Recorded information
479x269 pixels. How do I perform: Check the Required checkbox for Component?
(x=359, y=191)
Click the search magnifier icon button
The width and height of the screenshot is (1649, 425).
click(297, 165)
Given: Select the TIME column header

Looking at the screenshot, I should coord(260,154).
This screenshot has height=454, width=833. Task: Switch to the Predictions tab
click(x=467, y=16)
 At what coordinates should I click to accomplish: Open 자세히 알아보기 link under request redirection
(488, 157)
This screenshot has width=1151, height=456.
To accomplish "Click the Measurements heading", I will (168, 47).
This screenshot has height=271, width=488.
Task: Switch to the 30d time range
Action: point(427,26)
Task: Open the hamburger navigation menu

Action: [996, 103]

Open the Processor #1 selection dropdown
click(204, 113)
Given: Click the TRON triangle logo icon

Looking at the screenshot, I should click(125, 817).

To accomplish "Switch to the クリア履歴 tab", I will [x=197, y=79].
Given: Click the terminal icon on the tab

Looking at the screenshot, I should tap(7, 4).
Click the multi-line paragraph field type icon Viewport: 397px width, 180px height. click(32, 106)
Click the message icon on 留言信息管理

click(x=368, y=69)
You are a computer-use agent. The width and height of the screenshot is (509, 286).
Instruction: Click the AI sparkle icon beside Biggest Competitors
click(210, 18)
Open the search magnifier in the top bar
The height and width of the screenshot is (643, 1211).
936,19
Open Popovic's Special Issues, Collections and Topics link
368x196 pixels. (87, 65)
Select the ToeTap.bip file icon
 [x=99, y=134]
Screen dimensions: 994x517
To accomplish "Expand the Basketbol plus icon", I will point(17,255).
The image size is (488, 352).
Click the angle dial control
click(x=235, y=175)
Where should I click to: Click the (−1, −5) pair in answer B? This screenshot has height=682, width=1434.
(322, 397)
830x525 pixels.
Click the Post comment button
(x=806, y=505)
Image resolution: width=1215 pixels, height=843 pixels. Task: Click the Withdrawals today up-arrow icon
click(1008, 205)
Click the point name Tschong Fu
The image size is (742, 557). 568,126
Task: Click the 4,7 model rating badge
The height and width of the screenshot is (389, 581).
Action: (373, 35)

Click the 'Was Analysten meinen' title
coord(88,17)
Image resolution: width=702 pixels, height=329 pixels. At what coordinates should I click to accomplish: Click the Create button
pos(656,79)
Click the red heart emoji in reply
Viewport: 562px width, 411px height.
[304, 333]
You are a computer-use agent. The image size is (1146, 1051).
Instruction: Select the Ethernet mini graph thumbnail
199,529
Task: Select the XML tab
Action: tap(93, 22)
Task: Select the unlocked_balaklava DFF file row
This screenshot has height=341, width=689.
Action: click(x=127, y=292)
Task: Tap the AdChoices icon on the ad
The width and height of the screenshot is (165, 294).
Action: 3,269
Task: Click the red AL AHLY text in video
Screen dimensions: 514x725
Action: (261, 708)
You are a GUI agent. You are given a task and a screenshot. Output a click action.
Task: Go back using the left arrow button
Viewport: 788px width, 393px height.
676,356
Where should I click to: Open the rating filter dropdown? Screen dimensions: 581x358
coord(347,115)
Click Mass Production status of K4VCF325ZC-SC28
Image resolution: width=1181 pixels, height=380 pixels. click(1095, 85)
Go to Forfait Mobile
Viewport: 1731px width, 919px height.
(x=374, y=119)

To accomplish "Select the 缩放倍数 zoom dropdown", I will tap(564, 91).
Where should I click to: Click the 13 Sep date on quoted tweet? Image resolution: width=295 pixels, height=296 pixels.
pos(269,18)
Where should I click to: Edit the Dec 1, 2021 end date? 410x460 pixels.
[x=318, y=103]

Description of the task
Within the records above, work out on how many lines the string "search" appears, and give only that number.

Task result
2